Steven P. Crain (scrain@shore.net)
Thu, 13 Mar 1997 12:24:16 -0500 (EST)

On Wed, 12 Mar 1997, MegaZone wrote:

> Once upon a time Andreas Krueger shaped the electrons to say...
> >is there a way to accounting the transfered bytes of a session?
>
> With recent ComOS releases input and output octects are reported to
> RADIUS Accounting.

Provided they don't overflow. Suppose a person with a 28.8 transfers
3,000 bytes per second and is continually downloading from Redhat's site
;-). Two overflow the 32 bits of the Input-Octets attribute requires
about 1400000 seconds, which is a little over two weeks.

Move up to ISDN and transfer rates of 8000 bytes/sec and it is less than a
week.

So, if your niche is the consumer market, and you have policies that you
enforce that prevent long, high-traffic connections, you are safe from
overflow.

If you mostly want to know the traffic to make cool graphs or for other
statistical reasons, you can safely ignore the overflow since it is rare.

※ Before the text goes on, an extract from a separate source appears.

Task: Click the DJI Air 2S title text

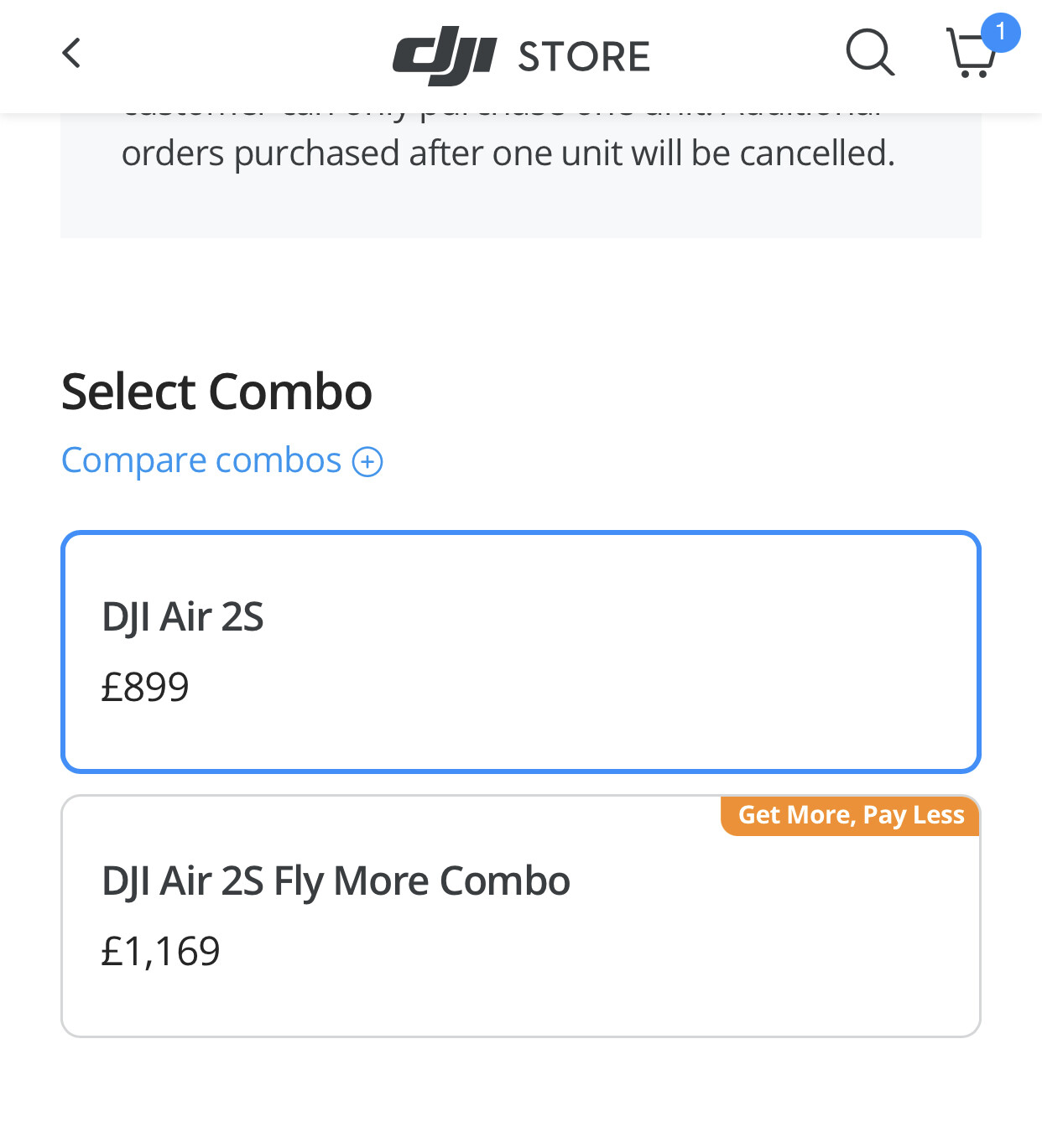Action: coord(182,617)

If, on the other hand, you sell 24x7 accounts to businesses, some of which
have huge amounts of traffic and you want to bill them for that traffic,
the overflow becomes very serious. We have many dozens of customers who
stay connected for over a week at a time, and many that are connected over
a month. Overflow would mean losing a GB of traffic, which is an awful
lot if you are metering MBs.

That is why I have been trying to propose extensions to RADIUS accounting
to make it more reliable for billing long-term connections. So far I
have seen alot of private "That's a great idea, let's make a new protocol"
type responces. I have also seen alot of "No extensions to RADIUS other
than XYZ is allowed." I have not seen any discussion of the
merits/weaknesses of my proposal, or attempts to think through how the
issue can best be addressed within the RADIUS protocol.

----------------------------------------------------------------------------
Steven P. Crain scrain@shore.net http://www.shore.net/~scrain
Shore.Net Unix Development and Administration
An ISP with Excellence in the Greater Boston Area.